Three Key Technological Breakthrough Directions

Hardware-Software Co-evolution, Virtual-Real Fusion, Multi-Agent Collaboration



In Sun Bo's view, current embodied intelligence is still in the stage of "single-agent deployment." The real industrial transformation will come from leaps in three key technological directions, which are both opportunities for the industry and the future core focus areas for Lingjing Zhiyuan.


The first breakthrough direction is the deep upgrade of hardware-software co-evolution. Future embodied intelligent devices will no longer suffer from mismatches like "high-end chips cannot run basic motions" or "simple hardware cannot handle complex decisions." For example, the flexibility of a robot's joints will directly feed back into the algorithm's motion planning logic; the allocation of edge computing power will dynamically adjust based on physical quantities captured by sensors in real time. This kind of "synchronization between hardware characteristics and algorithm logic" will allow embodied intelligence to ensure motion precision while avoiding computing power waste in scenarios like industrial assembly and medical care.


The second breakthrough direction lies in the further narrowing of the gap between the virtual and the real. Sun Bo mentioned that there is already technology that can generate training scenes under different physical conditions in simulation systems. However, future digital twin technology will achieve "seamless connection between virtual training and physical deployment."


The third is the leap from single-agent to multi-agent collaboration. "The future of embodied intelligence is not about 'a single robot doing everything,' but about different intelligent agents collaborating," Sun Bo explained.
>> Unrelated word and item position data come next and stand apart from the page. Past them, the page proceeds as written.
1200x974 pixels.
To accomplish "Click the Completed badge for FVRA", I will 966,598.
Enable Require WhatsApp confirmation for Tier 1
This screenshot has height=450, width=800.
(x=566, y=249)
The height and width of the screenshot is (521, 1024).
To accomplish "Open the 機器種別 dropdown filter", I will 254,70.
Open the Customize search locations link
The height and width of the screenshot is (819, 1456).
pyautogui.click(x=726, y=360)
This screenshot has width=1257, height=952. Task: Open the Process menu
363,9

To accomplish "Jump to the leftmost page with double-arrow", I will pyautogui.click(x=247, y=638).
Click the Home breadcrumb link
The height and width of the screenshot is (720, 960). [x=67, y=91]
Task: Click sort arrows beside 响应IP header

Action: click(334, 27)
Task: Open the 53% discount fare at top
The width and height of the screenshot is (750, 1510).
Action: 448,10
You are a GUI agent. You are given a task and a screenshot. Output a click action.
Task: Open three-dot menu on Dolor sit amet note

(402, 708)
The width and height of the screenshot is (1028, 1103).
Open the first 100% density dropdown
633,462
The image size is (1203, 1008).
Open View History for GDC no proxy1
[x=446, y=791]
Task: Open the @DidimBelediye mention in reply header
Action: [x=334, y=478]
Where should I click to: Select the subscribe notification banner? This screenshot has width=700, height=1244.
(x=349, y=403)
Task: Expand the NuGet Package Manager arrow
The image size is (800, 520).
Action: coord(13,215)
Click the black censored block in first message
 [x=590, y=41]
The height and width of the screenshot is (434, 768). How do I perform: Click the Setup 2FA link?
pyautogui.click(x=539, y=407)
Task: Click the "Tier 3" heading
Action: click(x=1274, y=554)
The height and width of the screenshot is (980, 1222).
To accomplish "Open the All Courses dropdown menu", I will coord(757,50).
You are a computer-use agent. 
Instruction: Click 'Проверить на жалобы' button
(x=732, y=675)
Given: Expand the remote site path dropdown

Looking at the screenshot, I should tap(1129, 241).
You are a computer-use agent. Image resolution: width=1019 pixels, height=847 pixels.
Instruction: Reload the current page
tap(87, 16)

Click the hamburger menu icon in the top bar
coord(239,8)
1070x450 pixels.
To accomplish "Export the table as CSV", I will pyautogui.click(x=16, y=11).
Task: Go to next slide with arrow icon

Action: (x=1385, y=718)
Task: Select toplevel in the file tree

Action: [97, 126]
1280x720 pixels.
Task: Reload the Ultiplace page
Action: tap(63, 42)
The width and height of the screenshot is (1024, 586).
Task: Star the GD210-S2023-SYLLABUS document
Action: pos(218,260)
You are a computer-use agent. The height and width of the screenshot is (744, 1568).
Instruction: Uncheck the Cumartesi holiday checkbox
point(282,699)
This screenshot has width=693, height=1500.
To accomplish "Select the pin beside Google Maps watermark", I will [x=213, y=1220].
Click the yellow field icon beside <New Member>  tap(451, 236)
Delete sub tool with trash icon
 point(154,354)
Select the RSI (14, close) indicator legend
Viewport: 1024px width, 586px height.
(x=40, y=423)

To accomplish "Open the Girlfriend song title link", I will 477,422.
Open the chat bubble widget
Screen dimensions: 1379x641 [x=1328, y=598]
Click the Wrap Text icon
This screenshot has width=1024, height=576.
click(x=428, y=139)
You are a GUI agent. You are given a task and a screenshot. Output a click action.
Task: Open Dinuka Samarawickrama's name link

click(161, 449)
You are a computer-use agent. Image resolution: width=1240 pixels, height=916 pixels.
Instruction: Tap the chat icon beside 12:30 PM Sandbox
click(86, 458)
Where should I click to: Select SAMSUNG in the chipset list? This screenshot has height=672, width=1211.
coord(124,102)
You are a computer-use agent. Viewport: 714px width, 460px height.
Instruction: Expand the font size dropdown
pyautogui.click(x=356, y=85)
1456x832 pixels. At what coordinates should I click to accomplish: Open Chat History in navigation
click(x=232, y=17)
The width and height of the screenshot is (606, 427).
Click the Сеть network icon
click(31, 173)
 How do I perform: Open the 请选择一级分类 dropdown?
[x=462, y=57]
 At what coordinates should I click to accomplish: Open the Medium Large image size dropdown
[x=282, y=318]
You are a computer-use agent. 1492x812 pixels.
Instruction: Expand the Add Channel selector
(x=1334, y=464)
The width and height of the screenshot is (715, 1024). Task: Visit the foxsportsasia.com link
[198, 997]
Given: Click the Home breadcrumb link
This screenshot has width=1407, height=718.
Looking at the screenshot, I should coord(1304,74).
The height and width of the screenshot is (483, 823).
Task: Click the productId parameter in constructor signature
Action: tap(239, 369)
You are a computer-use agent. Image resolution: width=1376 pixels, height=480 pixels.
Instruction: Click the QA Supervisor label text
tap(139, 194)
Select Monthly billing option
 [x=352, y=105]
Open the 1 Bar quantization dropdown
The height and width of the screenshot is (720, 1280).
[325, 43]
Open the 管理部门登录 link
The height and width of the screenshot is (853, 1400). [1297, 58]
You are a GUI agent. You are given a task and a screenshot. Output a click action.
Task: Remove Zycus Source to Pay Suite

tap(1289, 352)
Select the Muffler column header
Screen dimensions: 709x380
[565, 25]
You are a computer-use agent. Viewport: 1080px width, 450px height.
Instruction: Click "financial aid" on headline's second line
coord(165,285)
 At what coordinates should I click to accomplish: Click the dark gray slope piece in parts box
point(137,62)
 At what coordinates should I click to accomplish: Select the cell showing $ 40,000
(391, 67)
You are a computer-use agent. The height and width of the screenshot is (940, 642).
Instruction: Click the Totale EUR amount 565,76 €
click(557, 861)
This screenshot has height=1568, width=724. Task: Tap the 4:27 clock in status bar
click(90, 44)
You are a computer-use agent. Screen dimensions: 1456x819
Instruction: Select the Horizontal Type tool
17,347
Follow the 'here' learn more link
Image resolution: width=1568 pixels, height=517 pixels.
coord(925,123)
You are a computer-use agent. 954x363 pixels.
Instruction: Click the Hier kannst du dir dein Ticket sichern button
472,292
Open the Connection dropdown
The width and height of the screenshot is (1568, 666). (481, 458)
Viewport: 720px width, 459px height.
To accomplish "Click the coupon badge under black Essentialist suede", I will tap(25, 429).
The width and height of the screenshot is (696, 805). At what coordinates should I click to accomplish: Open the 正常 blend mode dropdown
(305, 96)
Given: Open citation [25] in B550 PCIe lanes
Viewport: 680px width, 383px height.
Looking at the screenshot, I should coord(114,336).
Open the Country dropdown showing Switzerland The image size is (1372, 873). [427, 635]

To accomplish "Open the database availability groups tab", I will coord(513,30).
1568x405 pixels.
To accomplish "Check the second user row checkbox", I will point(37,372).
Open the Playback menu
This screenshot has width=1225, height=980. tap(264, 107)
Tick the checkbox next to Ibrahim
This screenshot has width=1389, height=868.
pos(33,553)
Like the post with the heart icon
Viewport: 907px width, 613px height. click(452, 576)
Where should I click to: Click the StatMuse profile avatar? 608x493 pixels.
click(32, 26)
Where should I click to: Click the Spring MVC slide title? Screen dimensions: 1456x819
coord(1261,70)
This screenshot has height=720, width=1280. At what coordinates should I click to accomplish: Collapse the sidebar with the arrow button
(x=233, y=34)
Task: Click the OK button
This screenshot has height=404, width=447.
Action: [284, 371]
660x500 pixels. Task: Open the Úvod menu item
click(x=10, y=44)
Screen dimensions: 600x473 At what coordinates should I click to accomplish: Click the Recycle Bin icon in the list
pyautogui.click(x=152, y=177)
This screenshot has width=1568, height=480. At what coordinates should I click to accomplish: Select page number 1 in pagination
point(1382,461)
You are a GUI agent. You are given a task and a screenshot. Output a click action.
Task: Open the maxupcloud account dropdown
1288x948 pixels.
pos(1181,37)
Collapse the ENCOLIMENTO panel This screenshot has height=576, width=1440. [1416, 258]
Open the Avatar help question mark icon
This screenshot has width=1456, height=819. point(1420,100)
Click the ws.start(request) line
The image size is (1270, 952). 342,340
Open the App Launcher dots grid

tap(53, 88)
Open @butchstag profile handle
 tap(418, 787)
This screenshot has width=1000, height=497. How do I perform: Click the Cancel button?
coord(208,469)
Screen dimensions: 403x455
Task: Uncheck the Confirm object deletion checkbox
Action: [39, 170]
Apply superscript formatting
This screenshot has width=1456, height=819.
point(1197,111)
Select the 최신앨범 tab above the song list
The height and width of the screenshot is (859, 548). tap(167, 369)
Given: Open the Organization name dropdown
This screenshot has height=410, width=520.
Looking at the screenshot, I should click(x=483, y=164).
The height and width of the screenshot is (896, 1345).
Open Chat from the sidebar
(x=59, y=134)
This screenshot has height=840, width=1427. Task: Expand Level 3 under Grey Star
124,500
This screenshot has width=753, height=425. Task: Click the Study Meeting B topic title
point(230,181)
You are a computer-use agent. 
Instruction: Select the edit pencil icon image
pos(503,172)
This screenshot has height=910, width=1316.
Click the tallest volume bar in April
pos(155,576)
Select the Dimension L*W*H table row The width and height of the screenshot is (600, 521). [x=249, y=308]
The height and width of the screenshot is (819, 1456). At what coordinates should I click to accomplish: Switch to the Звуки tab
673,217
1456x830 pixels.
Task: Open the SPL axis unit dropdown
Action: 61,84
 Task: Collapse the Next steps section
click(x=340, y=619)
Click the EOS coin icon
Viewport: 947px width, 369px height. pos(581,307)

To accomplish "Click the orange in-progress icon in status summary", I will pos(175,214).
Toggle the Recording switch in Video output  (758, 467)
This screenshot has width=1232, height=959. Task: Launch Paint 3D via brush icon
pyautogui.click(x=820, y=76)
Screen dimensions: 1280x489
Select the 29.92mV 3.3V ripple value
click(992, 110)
Multiple agents will interconnect through unified communication protocols to accomplish complex tasks together. Lingjing Zhiyuan is already developing multi-agent communication protocols and modular collaboration technologies to lay the groundwork for this trend.


Looking further ahead, what Lingjing Zhiyuan aims to do is become the "general technology platform" for the era of embodied intelligence. "We will not limit ourselves to a certain type of device or a specific scenario. Instead, we want our computing foundation and software ecosystem to be adaptable to various embodied intelligence forms like humanoid robots, robotic arms, and smart home appliances." The future "Lingjing Ecosystem" will be centered around the technological foundation, upwardly compatible with more domestic core components, and downwardly collaborating with scenario parties across all industries, truly allowing embodied intelligence technology to "enter every corner that needs it."


When hardware-software co-evolution becomes smoother, virtual-real fusion tighter, and multi-agent collaboration more mature, embodied intelligence will no longer be a technical concept confined to laboratories. Instead, it will become a "productivity partner" capable of precise operation on factory assembly lines, attentive care in homes, and efficient picking in farm fields. Lingjing Zhiyuan, with its "domestic edge/end-side computing platform" as the hub, is pushing for the arrival of that day.